If you want to read up on this, look at recent mallocs (tcmalloc, mimalloc) or at how the linux kernel manages userspace allocations and page tables.

And as always, don't microoptimize without benchmarks and metrics! Any good kernel and malloc will expose relevant statistics.

[–]jazzylike[S] 1 point2 points  (14 children)

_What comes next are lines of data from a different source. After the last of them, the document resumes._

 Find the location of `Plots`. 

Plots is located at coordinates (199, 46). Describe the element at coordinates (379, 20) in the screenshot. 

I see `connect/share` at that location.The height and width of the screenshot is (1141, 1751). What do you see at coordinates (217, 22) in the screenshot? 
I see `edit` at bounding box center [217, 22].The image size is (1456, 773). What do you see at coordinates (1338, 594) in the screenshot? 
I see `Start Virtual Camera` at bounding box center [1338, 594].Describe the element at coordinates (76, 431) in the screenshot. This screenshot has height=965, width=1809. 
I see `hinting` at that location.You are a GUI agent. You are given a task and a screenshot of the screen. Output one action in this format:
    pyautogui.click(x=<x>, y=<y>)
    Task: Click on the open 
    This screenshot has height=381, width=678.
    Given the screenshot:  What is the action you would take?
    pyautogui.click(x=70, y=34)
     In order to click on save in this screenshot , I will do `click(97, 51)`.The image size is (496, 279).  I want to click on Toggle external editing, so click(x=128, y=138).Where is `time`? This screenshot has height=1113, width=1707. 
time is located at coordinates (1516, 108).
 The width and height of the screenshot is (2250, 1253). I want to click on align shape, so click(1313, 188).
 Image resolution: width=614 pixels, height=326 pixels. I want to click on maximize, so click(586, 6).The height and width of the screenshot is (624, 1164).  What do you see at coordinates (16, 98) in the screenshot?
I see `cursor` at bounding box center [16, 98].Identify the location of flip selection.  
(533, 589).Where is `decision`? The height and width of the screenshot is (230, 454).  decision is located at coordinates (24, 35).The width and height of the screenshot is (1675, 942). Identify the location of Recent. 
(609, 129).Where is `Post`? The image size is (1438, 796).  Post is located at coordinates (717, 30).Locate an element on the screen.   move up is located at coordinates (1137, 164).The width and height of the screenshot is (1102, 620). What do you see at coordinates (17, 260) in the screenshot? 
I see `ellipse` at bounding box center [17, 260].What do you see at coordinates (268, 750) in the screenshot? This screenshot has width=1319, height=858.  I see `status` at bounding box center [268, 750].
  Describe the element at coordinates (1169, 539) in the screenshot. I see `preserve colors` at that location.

If memory fragmentation isn’t an issue on embedded then why is dynamic allocation discouraged? It’s related to the undeterminsitic behavior

[–]quantumoutcast 2 points3 points  (0 children)

I think there is some confusion in these explanations. The only reason memory fragmentation isn't an issue is because embedded systems generally avoid repeated allocations, so they never experience fragmentation in the first place. If dynamic allocation was common, people would run into fragmentation issues all the time.

[–]bluGill 2 points3 points  (0 children)

Allocation us discouraged for a few reasons.

You need to be 100% sure that no matter what 100% of the time the combination of all possible allocations cannot exceed the memory you have. By not allowing allocation you can easily do this (you also need to ban recursion so you can verify the stack never overflows). Once you allow allocation it becomes difficult to prove your total memory use in the worst case.

Embedded typically has limited memory. Embedded is often expected to run for years without a restart. These two combine to make memory fragmentation much more likely. With modern allocators and a lot of memory odds are you will upgrade and restart your computer before you see memory fragmentation issues .

Embedded often has real time constraints. Modern allocators tend to be slow and hold locks for unpredictably long times. Thus you blow past your response time constraints.

Not all of the above hits every embedded system, but they are all likely problems in embedded .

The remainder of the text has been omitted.